Many species living in the Arctic have adapted to harsh living conditions in a way that limits their response to climate change and other environmental changes. For example, low-growing Arctic plants are easily overshadowed by higher species spreading further south, and the small-sized Arctic fox (Vulpes lagopus) does not survive the fox spreading from the south. As new species move from the south to the north, the indigenous species in the region are in difficulty. Terrestrial flora and fauna cannot move much further north because they are facing the Arctic Ocean.

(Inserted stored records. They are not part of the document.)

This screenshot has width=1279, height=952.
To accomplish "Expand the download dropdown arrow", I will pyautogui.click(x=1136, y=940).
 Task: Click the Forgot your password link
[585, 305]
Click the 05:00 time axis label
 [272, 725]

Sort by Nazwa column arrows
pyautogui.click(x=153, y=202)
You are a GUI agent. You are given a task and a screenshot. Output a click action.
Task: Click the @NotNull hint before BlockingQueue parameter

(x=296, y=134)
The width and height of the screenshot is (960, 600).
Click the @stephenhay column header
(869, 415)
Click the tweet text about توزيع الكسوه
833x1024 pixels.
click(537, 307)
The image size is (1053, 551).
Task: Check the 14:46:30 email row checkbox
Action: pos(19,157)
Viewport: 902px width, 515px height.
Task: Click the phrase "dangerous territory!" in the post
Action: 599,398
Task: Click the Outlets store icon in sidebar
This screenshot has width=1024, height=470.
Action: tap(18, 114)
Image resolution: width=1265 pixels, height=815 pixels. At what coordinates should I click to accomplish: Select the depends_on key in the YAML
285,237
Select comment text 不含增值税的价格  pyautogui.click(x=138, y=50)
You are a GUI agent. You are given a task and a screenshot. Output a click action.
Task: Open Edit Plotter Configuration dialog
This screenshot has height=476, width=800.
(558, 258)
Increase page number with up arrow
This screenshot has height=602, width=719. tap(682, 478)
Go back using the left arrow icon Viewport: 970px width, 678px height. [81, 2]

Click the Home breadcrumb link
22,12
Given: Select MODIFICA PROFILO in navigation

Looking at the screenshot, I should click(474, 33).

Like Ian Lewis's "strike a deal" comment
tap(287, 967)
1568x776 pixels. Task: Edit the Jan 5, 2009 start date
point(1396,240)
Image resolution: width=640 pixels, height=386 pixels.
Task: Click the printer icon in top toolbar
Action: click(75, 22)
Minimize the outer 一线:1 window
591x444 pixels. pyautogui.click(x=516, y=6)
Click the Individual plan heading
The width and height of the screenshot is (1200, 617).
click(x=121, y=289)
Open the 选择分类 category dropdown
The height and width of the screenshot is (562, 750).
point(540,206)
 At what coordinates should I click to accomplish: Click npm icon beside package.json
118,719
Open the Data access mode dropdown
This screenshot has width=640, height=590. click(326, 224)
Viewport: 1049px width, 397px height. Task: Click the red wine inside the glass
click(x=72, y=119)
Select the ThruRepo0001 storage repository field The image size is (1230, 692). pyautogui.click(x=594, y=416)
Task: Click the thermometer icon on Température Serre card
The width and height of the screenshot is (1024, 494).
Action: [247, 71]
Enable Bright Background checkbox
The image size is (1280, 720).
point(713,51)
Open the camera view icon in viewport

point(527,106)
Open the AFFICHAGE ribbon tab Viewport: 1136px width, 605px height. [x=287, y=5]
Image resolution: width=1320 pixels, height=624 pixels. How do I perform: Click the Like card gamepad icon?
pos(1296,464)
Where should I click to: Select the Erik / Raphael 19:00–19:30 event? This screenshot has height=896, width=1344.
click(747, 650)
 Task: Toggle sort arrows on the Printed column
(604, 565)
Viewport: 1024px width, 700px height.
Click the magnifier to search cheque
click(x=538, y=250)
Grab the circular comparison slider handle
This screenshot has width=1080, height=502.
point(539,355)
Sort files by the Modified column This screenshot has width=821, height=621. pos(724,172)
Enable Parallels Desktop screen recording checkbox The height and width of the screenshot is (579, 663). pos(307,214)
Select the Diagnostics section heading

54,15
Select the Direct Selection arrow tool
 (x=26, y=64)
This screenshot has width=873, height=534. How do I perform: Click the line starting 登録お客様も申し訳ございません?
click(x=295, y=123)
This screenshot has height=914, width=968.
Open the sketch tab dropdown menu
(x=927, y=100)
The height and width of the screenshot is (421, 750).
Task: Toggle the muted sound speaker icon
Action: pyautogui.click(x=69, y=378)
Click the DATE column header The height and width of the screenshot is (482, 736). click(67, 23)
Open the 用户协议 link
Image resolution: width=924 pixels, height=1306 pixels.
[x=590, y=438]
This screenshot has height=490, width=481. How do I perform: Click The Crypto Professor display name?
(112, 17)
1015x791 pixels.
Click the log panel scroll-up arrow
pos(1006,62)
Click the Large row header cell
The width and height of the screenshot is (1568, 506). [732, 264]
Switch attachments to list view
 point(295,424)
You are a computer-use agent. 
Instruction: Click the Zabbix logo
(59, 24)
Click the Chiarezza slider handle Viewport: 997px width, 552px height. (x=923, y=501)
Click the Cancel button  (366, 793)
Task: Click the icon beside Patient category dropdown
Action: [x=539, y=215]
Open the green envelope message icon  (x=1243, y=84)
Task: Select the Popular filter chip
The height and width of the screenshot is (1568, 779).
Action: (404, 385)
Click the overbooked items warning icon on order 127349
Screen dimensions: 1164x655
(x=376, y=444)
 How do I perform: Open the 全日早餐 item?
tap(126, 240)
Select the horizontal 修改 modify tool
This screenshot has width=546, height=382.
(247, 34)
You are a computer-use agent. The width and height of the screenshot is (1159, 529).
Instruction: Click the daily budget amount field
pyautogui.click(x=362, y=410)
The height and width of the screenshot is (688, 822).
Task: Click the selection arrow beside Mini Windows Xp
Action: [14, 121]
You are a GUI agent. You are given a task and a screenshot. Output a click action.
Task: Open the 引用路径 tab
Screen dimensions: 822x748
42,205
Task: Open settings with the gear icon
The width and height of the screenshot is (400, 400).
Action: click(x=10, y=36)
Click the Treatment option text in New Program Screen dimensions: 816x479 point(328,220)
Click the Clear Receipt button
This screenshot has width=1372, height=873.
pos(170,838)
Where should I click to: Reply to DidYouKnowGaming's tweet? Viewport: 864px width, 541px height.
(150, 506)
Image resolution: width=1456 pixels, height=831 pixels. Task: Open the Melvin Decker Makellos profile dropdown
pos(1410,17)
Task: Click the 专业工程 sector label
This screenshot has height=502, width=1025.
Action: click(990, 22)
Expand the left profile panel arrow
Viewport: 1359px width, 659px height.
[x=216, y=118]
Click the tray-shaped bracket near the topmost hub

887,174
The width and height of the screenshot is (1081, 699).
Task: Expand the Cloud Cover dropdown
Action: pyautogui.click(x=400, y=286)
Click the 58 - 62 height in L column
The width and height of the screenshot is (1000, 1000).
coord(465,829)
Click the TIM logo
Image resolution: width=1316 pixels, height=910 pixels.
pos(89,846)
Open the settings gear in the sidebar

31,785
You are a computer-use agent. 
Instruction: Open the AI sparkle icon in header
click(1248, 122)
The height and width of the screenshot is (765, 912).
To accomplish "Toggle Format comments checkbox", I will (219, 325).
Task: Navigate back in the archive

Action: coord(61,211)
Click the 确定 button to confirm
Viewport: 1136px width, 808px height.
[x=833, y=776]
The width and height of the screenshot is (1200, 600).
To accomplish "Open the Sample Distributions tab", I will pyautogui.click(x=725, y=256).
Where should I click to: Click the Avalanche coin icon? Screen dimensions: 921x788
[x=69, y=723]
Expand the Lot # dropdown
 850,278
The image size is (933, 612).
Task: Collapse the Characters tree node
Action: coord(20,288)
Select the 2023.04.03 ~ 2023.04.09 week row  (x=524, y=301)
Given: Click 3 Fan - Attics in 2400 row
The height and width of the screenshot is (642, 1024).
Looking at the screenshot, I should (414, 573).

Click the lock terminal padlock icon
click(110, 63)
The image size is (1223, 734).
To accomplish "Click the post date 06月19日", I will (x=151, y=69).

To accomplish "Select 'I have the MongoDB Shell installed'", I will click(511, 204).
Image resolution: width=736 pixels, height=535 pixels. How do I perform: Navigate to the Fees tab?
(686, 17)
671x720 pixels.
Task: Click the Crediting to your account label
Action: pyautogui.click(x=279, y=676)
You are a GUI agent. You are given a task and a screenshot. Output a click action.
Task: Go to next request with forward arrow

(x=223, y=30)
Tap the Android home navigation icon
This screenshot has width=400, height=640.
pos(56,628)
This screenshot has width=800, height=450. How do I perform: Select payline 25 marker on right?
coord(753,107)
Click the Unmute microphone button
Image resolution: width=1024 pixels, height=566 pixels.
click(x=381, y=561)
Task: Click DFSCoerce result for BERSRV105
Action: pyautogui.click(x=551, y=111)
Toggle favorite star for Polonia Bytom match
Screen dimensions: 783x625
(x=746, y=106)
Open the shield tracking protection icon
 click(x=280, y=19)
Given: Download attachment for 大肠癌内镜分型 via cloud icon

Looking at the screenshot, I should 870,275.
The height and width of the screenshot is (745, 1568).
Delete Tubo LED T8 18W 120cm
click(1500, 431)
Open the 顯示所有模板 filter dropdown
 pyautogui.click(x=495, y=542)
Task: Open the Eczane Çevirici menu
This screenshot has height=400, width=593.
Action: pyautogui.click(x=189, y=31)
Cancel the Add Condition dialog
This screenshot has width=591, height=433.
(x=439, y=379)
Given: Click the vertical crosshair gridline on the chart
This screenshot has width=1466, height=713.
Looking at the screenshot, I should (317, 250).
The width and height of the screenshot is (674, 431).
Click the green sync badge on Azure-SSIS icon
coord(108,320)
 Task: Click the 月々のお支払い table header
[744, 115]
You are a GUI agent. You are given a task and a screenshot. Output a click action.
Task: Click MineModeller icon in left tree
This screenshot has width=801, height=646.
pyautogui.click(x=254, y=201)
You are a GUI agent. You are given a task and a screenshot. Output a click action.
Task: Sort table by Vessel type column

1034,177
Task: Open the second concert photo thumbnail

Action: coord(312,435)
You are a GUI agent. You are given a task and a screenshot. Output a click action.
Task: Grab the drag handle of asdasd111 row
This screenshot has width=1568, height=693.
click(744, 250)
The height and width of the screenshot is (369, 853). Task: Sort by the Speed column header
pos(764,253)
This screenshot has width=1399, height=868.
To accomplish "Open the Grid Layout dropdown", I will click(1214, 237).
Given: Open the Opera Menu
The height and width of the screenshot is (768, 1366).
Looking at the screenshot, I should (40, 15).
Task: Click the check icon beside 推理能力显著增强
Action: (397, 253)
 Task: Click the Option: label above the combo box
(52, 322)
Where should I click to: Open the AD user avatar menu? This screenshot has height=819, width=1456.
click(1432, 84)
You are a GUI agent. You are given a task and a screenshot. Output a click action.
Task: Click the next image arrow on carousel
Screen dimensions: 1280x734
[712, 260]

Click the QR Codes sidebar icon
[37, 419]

The number of birds is decreasing alarmingly in the Arctic regions. A connection between so-called greening of Arctic regions and increased bird nest predation has been found in a study done in Finnmark, Northern Norway. One leading hypothesis why birds migrate to Arctic is the lower predation risk compared to southern regions
With global warming, migratory birds will arrive in their Arctic nesting grounds earlier. Spring migration - especially of first-time migrants - has also been brought forward in Lapland in recent decades. Diurnal butterflies are occurring further north in Finland: their distribution area has moved north on an average 60 kilometres in a decade. For example, the silver-washed fritillary (Argynnis paphia) used to occur mainly in south-eastern Finland, but now it occurs all the way up to Rovaniemi.
Above zero temperatures and rainfall in winter cause icy layers in the snow. They make it difficult for reindeer to feed, which increases their mortality. The number of wild reindeer and caribou (Rangifer tarandus) have fallen by 50 % in 20 years (Arctic Climate Change Update 2019).